TASK INPUT —
[Start of Attachment]

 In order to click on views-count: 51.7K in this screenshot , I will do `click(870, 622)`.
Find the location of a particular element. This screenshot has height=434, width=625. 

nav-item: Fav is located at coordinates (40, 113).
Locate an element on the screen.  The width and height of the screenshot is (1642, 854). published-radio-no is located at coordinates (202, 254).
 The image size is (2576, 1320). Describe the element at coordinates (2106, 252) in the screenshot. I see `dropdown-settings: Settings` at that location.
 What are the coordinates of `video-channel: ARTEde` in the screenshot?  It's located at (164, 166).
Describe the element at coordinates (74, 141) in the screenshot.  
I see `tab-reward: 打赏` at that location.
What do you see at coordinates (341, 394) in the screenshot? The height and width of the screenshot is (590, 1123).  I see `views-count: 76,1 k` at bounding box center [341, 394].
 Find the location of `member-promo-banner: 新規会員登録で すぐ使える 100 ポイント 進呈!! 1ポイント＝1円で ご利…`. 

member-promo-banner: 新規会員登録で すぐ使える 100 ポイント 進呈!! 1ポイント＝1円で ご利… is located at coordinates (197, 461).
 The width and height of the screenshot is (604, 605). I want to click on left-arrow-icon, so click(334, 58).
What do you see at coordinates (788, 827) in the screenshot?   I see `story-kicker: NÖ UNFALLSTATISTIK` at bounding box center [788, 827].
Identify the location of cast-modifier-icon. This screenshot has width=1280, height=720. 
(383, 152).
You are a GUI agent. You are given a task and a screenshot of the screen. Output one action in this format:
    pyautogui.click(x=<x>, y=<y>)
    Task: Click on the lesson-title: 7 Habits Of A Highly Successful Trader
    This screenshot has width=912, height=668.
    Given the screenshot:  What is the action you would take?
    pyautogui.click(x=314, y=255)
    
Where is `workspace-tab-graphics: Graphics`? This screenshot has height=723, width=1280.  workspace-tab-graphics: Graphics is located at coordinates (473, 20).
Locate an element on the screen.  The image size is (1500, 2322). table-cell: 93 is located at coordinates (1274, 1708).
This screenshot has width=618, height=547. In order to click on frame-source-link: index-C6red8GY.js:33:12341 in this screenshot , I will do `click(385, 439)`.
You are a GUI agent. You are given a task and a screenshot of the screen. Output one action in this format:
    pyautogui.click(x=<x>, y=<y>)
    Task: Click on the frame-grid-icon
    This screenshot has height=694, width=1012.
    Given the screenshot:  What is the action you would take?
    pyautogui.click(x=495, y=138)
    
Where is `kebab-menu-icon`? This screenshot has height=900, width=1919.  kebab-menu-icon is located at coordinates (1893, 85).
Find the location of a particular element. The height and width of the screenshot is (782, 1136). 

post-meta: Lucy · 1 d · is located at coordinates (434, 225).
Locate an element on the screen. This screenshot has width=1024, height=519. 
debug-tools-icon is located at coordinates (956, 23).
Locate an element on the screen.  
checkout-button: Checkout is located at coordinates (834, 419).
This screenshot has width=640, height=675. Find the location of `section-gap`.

[End of Attachment]

PROBLEM TO WORK ON — Copy the material above word for word.

ANSWER SPACE —
 In order to click on views-count: 51.7K in this screenshot , I will do `click(870, 622)`.
Find the location of a particular element. This screenshot has height=434, width=625. 

nav-item: Fav is located at coordinates (40, 113).
Locate an element on the screen.  The width and height of the screenshot is (1642, 854). published-radio-no is located at coordinates (202, 254).
 The image size is (2576, 1320). Describe the element at coordinates (2106, 252) in the screenshot. I see `dropdown-settings: Settings` at that location.
 What are the coordinates of `video-channel: ARTEde` in the screenshot?  It's located at (164, 166).
Describe the element at coordinates (74, 141) in the screenshot.  
I see `tab-reward: 打赏` at that location.
What do you see at coordinates (341, 394) in the screenshot? The height and width of the screenshot is (590, 1123).  I see `views-count: 76,1 k` at bounding box center [341, 394].
 Find the location of `member-promo-banner: 新規会員登録で すぐ使える 100 ポイント 進呈!! 1ポイント＝1円で ご利…`. 

member-promo-banner: 新規会員登録で すぐ使える 100 ポイント 進呈!! 1ポイント＝1円で ご利… is located at coordinates (197, 461).
 The width and height of the screenshot is (604, 605). I want to click on left-arrow-icon, so click(334, 58).
What do you see at coordinates (788, 827) in the screenshot?   I see `story-kicker: NÖ UNFALLSTATISTIK` at bounding box center [788, 827].
Identify the location of cast-modifier-icon. This screenshot has width=1280, height=720. 
(383, 152).
You are a GUI agent. You are given a task and a screenshot of the screen. Output one action in this format:
    pyautogui.click(x=<x>, y=<y>)
    Task: Click on the lesson-title: 7 Habits Of A Highly Successful Trader
    This screenshot has width=912, height=668.
    Given the screenshot:  What is the action you would take?
    pyautogui.click(x=314, y=255)
    
Where is `workspace-tab-graphics: Graphics`? This screenshot has height=723, width=1280.  workspace-tab-graphics: Graphics is located at coordinates (473, 20).
Locate an element on the screen.  The image size is (1500, 2322). table-cell: 93 is located at coordinates (1274, 1708).
This screenshot has width=618, height=547. In order to click on frame-source-link: index-C6red8GY.js:33:12341 in this screenshot , I will do `click(385, 439)`.
You are a GUI agent. You are given a task and a screenshot of the screen. Output one action in this format:
    pyautogui.click(x=<x>, y=<y>)
    Task: Click on the frame-grid-icon
    This screenshot has height=694, width=1012.
    Given the screenshot:  What is the action you would take?
    pyautogui.click(x=495, y=138)
    
Where is `kebab-menu-icon`? This screenshot has height=900, width=1919.  kebab-menu-icon is located at coordinates (1893, 85).
Find the location of a particular element. The height and width of the screenshot is (782, 1136). 

post-meta: Lucy · 1 d · is located at coordinates (434, 225).
Locate an element on the screen. This screenshot has width=1024, height=519. 
debug-tools-icon is located at coordinates (956, 23).
Locate an element on the screen.  
checkout-button: Checkout is located at coordinates (834, 419).
This screenshot has width=640, height=675. Find the location of `section-gap`.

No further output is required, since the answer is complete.